### Instruction
In the part of the listing that opens with the line containing "1080x562 pixels. How" and closes with the line containing "click(1013, 188)", swap "Graph" for "Chart" and copy those lines with nothing else changed. Leave the pictures out of your answer.

### Record set

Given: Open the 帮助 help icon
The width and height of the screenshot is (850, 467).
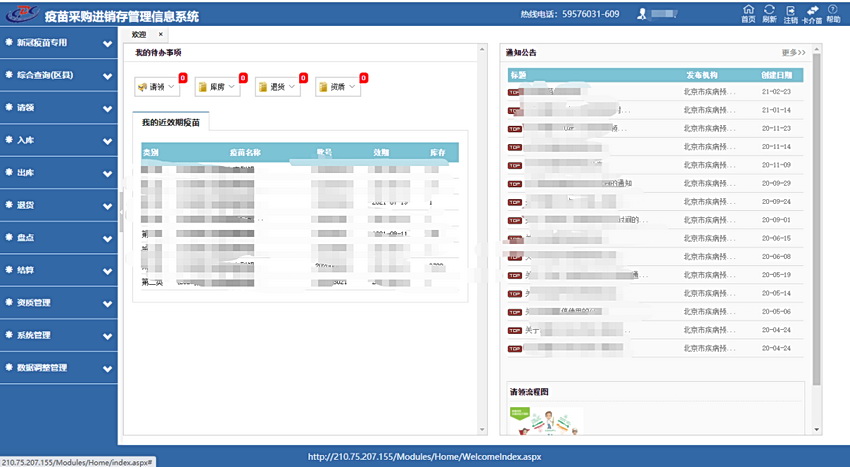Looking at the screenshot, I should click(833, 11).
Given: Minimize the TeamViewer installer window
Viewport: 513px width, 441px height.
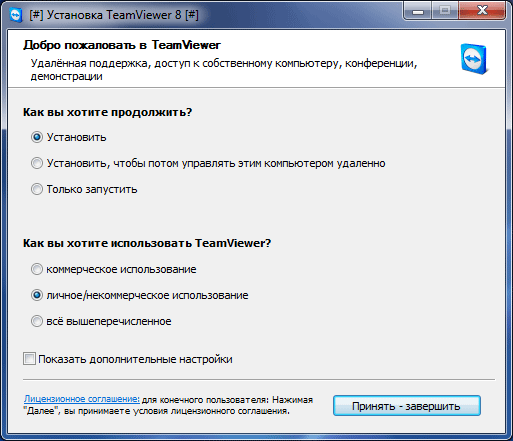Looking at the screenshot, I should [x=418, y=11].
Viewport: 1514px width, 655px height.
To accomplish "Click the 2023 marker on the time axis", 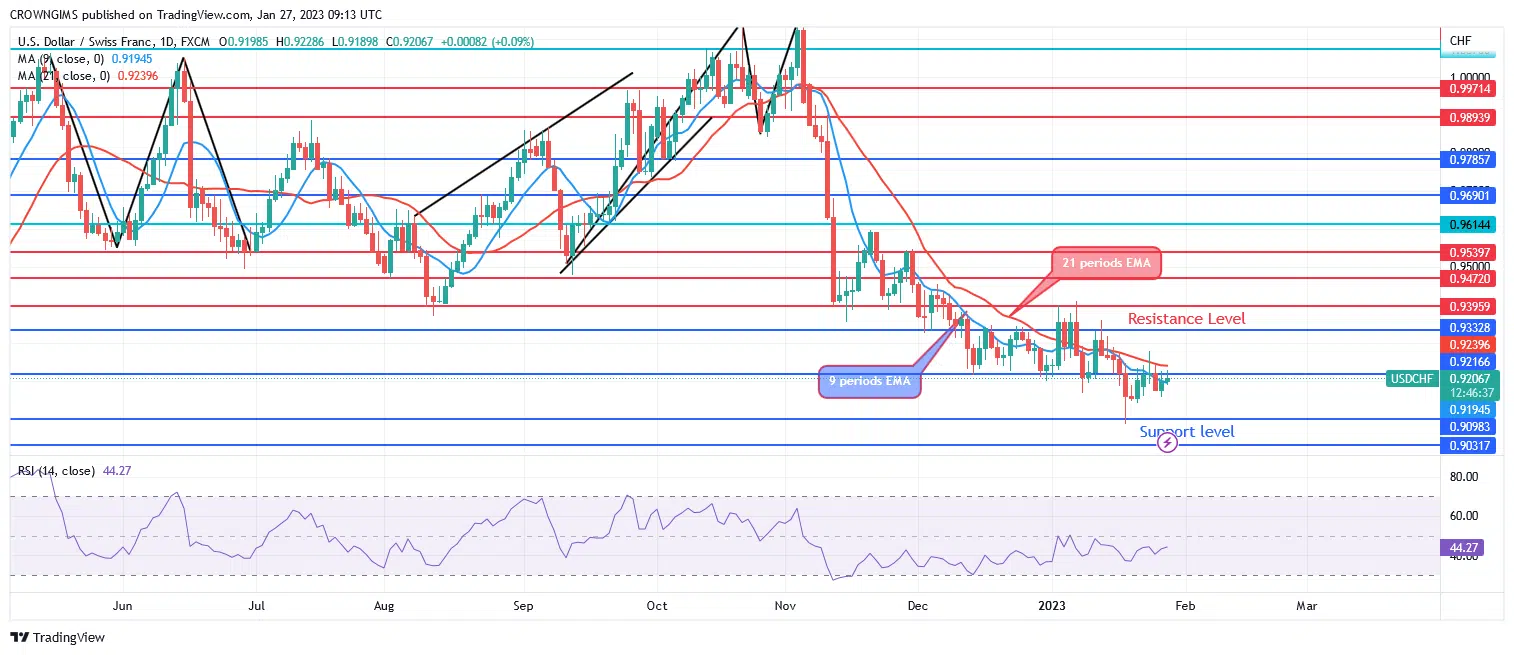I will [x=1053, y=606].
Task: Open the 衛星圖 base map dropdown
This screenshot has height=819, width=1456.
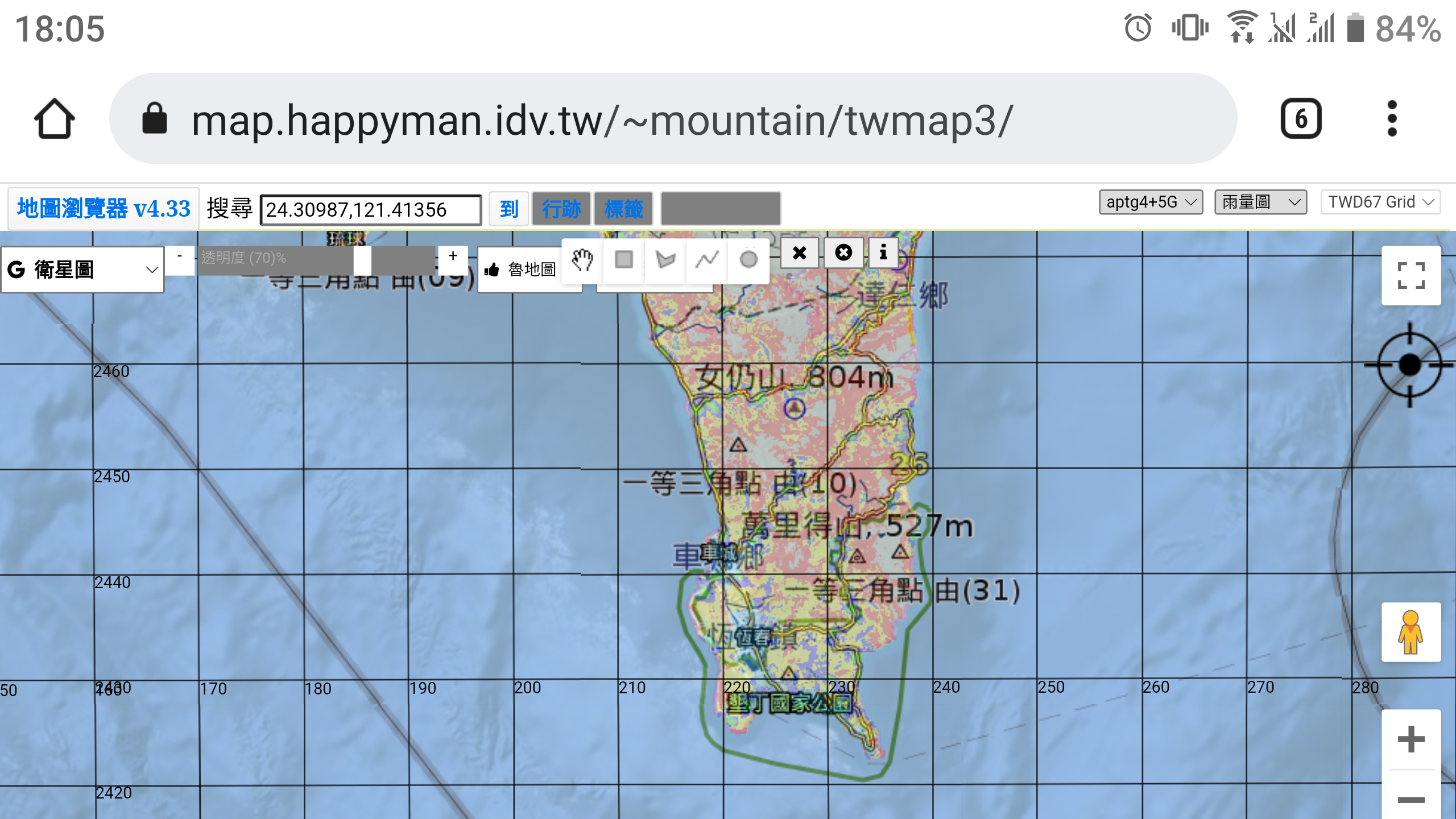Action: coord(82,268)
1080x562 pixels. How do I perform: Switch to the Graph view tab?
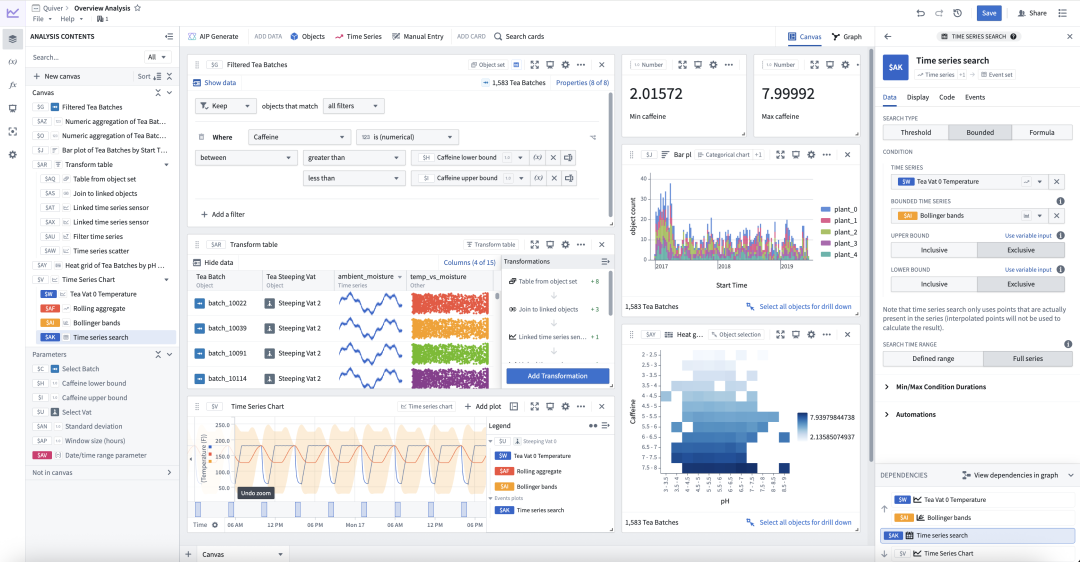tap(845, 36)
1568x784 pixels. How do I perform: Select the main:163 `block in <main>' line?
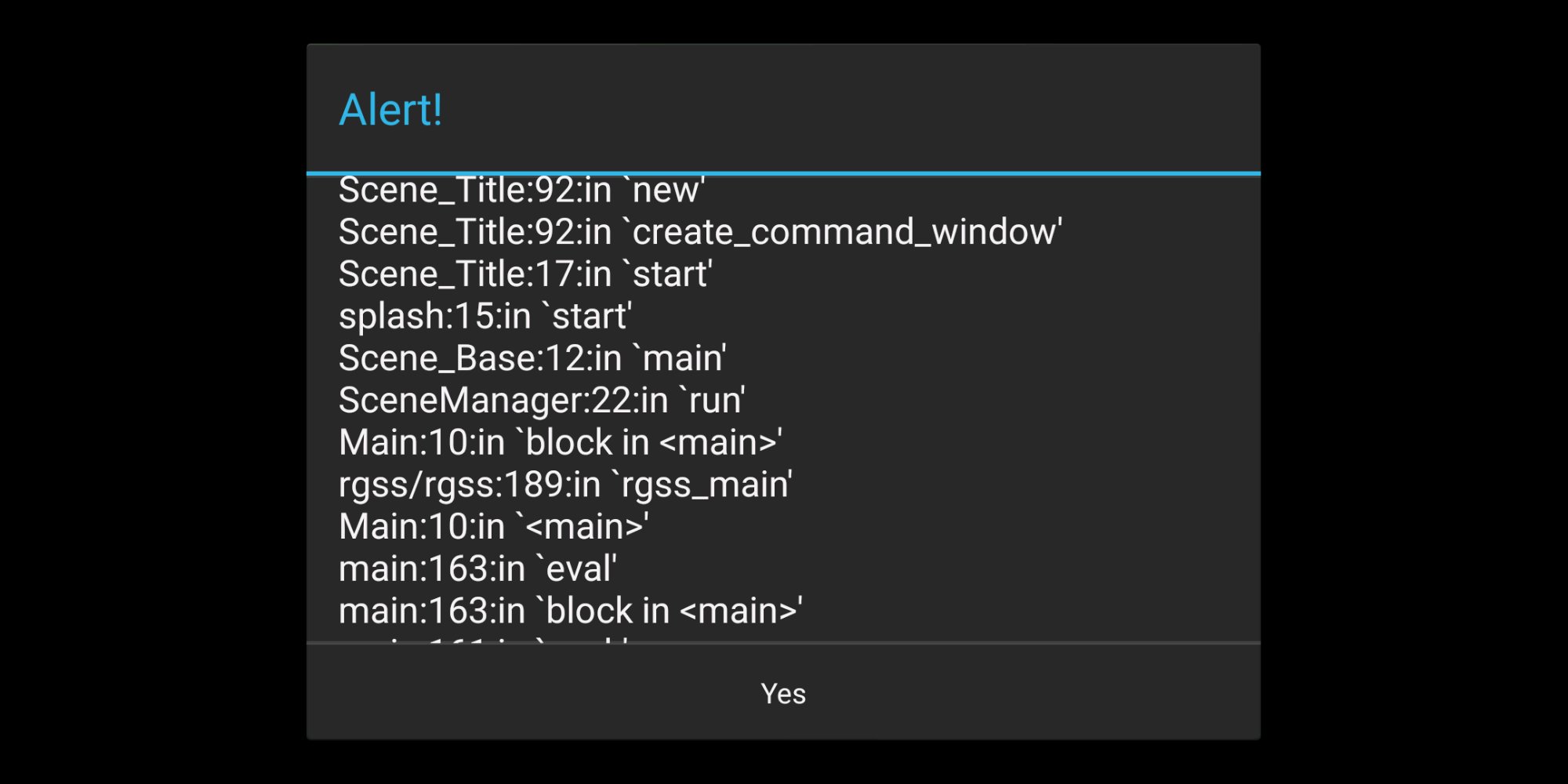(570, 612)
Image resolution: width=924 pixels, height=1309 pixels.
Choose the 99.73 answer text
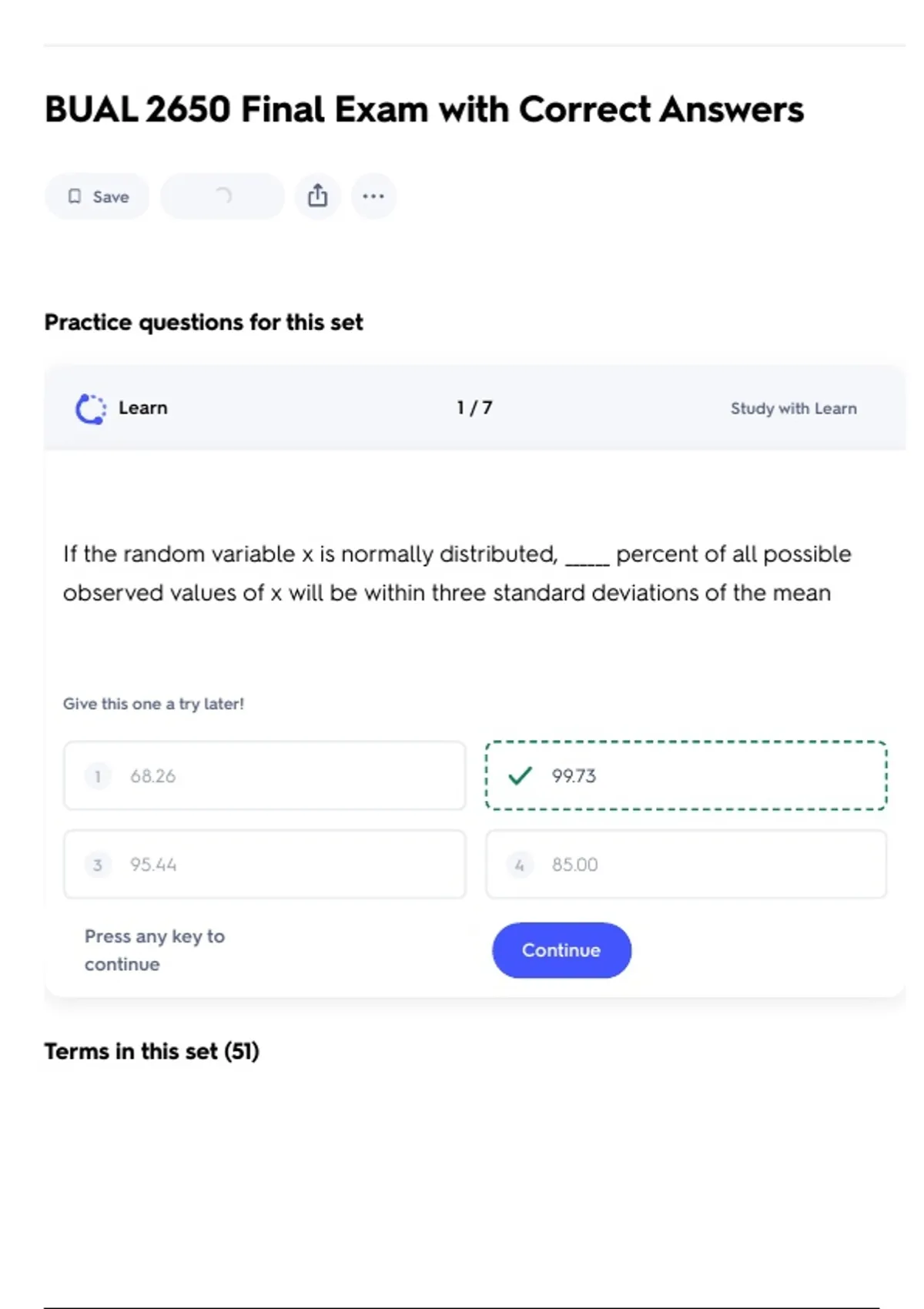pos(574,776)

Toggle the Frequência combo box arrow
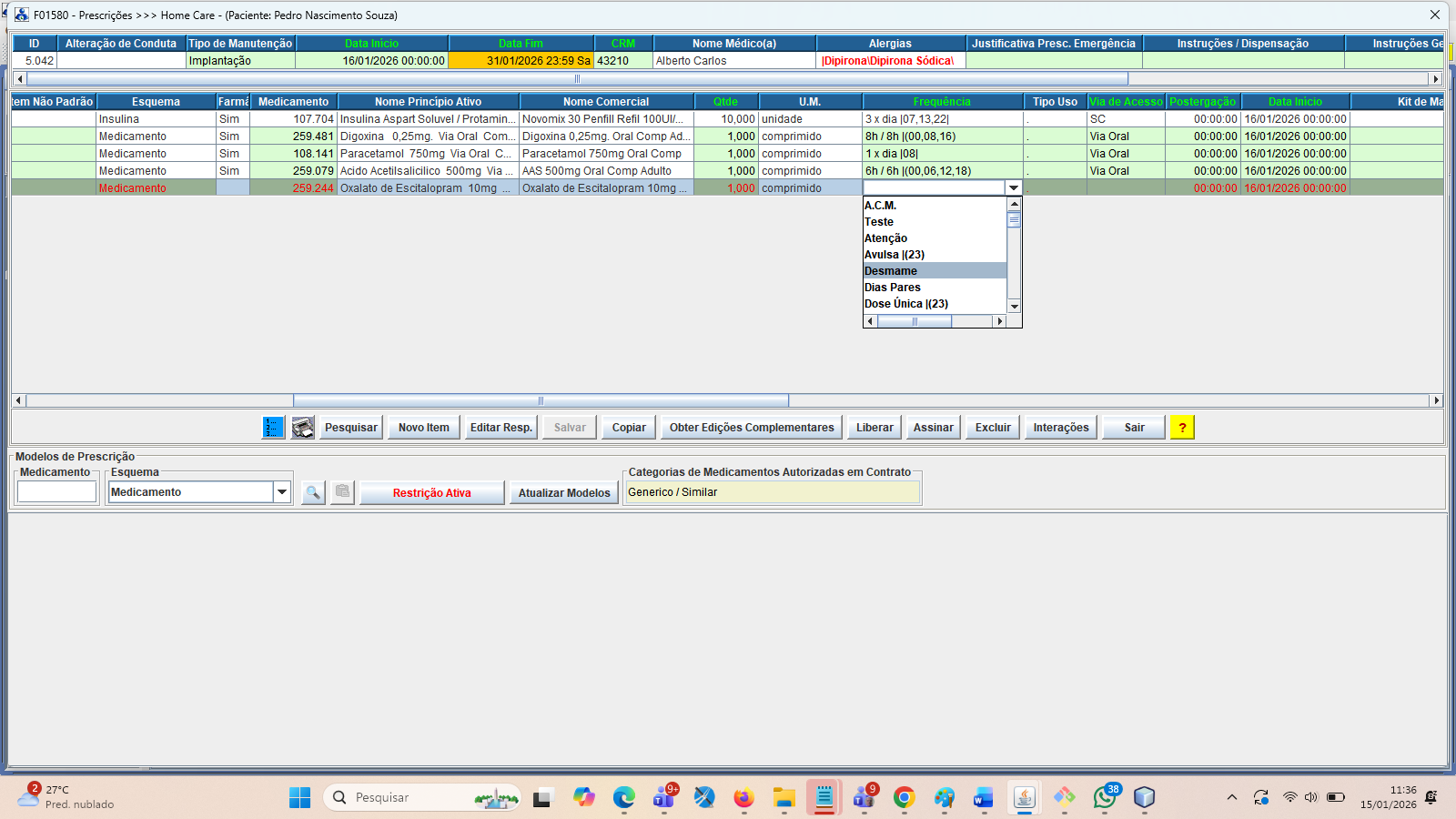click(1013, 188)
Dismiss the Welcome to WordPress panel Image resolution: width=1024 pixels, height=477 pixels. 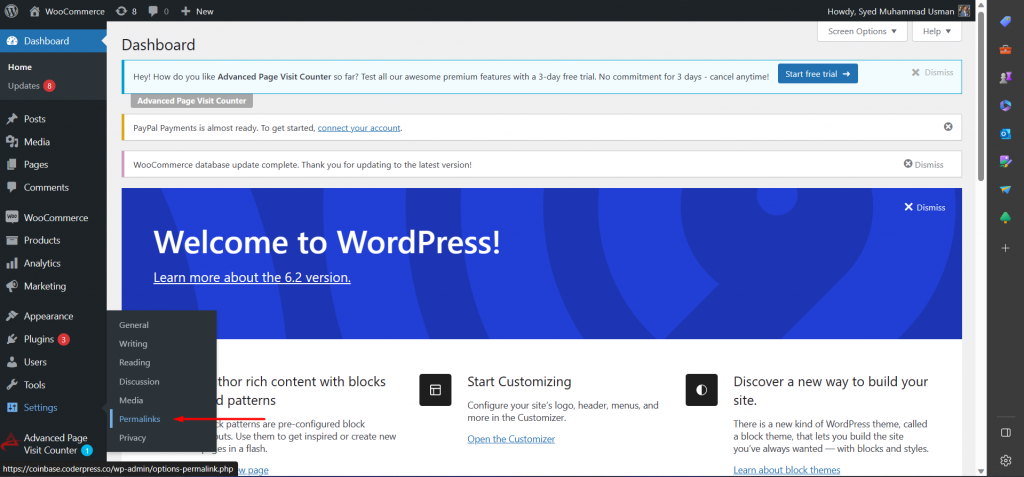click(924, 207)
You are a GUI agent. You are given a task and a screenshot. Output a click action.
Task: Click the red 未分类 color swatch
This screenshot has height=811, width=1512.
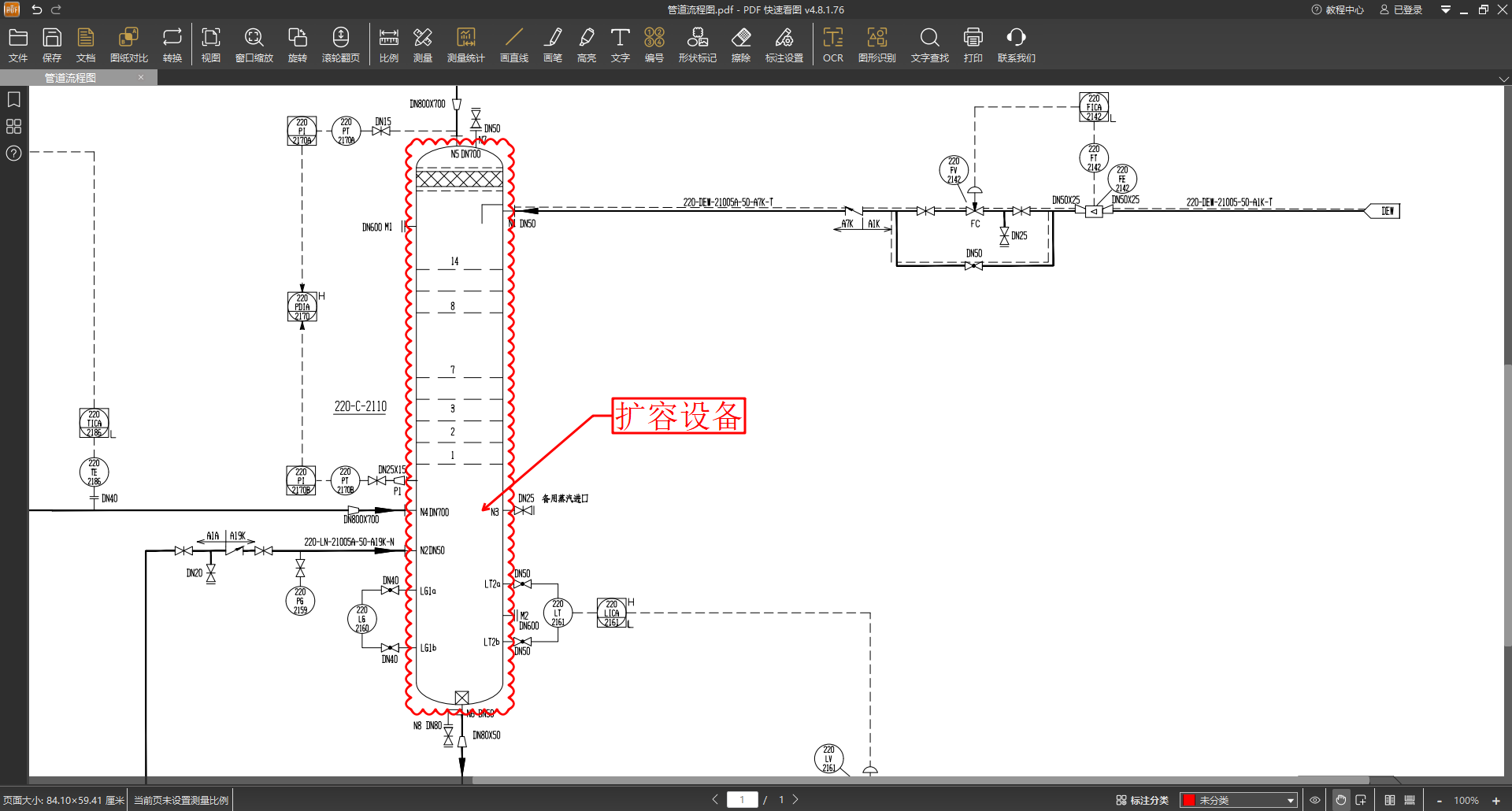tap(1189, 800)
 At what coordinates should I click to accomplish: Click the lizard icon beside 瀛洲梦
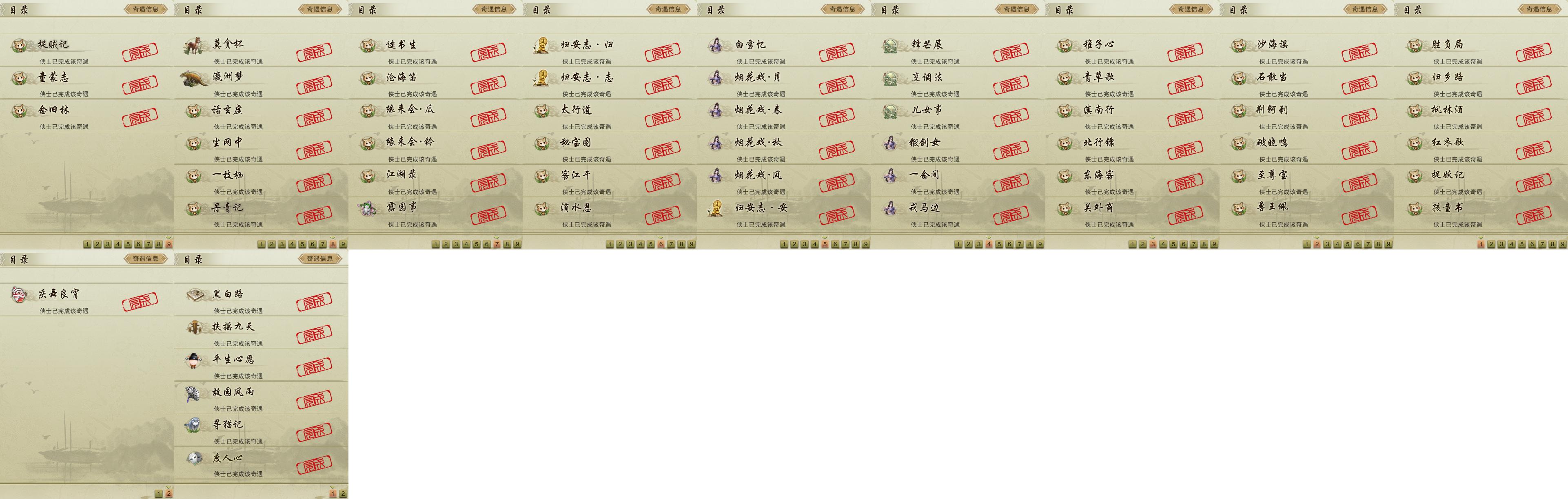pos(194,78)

### The output
1080x562 pixels. How do I perform: Switch to the Chart view tab?
tap(845, 36)
1568x784 pixels. How do I perform: Select the main:163 `block in <main>' line?
(570, 612)
Image resolution: width=924 pixels, height=1309 pixels.
Choose the 99.73 answer text
pos(574,776)

Toggle the Frequência combo box arrow
click(1013, 188)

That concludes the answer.